Thomas Berger grew up in a small town on the Mosel river in Germany, where he roamed the forests and vineyards, discovering the beauty of nature. At a young age he collected shells, bones, sea creatures and Devonian fossils, and made imitation fish fossils for his "museum", where he displayed these objects from nature sorted by scientific criteria. He also gardened together with his father and kept bees and sheep, which eventually led him to study agriculture.


After obtaining a degree from Kassel University, Berger worked on farms in Germany, France and Australia, followed by three years for the German Volunteer Service in an agricultural project in Niger, West Africa.  His work area was stretched along parts of the Niger river where there was irrigated rice, vegetable and fruit production as well as rain-fed milled fields. Back in Germany, he continued working for the same organization administering development programs in three West-African countries. During all these years, Berger cultivated his interests in the visual arts (painting, sculpting, photography), participating in art exhibitions in various parts of Germany and designing postal stamps for the country of Niger. In the mid 1990s Berger moved to the United States, where he became a self-employed landscape designer and contractor. His business 'Green Art' also included a retail nursery for many years. Since 2006 he focuses on the design of low-maintenance gardens as well as gardens for wildlife and pollinators. His sculptures often find a home in the artfully designed gardens that Berger creates all along the New Hampshire and Maine seacoast.

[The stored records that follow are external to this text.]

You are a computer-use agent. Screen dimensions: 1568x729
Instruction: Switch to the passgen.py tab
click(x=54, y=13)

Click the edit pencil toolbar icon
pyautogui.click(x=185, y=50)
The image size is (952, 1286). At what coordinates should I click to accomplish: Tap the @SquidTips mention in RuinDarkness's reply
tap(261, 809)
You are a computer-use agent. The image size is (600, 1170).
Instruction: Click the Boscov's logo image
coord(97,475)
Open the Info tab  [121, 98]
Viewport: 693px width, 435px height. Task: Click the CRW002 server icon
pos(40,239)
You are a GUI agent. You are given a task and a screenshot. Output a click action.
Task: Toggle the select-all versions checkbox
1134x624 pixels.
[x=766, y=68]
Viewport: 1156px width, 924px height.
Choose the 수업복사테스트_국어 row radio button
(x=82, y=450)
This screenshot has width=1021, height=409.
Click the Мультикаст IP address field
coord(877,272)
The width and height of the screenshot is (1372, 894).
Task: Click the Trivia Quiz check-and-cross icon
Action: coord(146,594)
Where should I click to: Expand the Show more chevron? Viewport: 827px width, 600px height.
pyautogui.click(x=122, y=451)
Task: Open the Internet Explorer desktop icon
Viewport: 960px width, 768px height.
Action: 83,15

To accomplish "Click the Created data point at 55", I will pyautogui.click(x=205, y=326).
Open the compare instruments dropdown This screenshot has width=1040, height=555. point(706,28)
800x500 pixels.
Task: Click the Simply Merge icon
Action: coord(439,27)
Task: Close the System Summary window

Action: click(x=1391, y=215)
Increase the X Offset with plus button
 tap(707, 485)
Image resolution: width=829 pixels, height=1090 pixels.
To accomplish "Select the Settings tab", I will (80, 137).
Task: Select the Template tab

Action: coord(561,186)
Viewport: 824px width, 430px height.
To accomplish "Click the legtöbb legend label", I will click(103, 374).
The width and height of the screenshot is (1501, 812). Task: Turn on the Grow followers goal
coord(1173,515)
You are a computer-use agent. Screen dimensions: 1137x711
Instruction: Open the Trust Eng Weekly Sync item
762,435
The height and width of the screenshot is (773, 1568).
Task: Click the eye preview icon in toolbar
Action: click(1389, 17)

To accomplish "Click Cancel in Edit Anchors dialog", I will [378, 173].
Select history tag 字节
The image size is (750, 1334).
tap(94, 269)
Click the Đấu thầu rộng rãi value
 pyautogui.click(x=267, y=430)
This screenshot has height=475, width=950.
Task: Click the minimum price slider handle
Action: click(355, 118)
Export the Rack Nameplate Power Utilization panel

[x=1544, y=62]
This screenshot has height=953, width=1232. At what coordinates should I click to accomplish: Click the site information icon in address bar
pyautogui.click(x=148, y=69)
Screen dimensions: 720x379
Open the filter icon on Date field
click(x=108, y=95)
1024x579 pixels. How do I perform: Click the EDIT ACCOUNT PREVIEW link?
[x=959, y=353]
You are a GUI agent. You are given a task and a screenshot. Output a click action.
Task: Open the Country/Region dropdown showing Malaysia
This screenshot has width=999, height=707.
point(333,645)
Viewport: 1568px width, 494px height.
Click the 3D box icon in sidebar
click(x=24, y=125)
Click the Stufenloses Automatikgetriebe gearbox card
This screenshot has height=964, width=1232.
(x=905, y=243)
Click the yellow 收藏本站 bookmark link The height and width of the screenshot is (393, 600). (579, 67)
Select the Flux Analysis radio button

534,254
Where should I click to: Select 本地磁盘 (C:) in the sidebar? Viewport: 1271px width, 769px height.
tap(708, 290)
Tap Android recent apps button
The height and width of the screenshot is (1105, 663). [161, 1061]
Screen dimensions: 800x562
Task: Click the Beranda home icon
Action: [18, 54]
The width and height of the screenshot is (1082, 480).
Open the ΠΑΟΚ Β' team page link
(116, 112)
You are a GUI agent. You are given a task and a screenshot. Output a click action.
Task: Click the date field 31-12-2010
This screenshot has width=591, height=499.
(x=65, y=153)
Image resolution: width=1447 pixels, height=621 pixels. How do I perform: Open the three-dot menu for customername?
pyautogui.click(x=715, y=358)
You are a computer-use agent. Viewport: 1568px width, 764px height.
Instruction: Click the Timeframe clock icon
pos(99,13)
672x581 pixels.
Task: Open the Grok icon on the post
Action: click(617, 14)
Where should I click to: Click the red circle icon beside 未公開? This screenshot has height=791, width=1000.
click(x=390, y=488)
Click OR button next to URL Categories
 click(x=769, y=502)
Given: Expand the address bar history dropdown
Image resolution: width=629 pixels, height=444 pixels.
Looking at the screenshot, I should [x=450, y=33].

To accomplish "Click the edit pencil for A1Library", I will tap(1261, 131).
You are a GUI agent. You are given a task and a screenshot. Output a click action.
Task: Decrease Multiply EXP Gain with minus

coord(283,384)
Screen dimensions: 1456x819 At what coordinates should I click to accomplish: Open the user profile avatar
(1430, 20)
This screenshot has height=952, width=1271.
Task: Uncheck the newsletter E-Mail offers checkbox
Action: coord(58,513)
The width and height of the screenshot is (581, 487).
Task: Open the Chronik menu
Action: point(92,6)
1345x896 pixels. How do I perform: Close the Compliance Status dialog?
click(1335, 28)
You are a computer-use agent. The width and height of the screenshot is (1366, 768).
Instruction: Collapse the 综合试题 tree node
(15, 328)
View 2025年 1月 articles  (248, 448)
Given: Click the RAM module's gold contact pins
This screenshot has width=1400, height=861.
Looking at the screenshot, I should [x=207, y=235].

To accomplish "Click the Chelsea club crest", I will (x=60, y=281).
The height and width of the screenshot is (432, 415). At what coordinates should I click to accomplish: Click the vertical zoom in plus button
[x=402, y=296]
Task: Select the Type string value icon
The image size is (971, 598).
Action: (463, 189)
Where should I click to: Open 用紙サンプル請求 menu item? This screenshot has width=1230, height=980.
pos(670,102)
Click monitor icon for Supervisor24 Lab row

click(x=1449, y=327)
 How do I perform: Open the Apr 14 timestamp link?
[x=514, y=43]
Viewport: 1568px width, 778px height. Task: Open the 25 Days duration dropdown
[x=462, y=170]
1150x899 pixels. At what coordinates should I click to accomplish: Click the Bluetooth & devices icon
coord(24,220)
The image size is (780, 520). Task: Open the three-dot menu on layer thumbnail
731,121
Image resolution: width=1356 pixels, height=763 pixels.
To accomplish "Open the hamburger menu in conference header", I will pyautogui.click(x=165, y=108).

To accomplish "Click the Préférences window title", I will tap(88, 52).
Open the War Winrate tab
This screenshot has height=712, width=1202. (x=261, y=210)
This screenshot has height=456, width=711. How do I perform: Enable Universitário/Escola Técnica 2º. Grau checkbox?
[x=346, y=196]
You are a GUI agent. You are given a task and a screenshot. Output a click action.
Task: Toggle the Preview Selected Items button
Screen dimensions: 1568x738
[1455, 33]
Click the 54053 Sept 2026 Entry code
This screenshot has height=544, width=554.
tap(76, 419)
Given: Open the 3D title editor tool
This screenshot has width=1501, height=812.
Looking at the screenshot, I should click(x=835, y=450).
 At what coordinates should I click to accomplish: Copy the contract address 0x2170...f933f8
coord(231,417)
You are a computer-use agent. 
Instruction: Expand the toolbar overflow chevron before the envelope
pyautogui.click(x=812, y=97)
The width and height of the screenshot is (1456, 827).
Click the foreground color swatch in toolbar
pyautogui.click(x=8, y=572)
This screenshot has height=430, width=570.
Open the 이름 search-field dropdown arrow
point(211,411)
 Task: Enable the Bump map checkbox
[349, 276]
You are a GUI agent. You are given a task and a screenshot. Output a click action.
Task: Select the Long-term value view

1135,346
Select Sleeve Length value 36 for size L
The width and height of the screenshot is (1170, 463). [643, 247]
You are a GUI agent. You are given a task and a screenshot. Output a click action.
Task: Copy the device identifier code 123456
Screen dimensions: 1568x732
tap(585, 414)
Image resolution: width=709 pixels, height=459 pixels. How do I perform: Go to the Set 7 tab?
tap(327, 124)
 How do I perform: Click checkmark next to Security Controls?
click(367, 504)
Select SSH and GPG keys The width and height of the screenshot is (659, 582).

Berger has won awards both for his landscape design and his art work. His sculptures can be found in private and public locations in New England and beyond.




Berger describes his work as ''organic". He is guided by the western tradition of scientific observation of nature, and equally by the art concepts of East-Asia, especially Japan, which is reflected in simplicity of form and focus on the essential. His sculptures, often archaic creatures and animals of the sea, are marked with signs of erosion. To Berger they express both the miracle and the timelessness of life.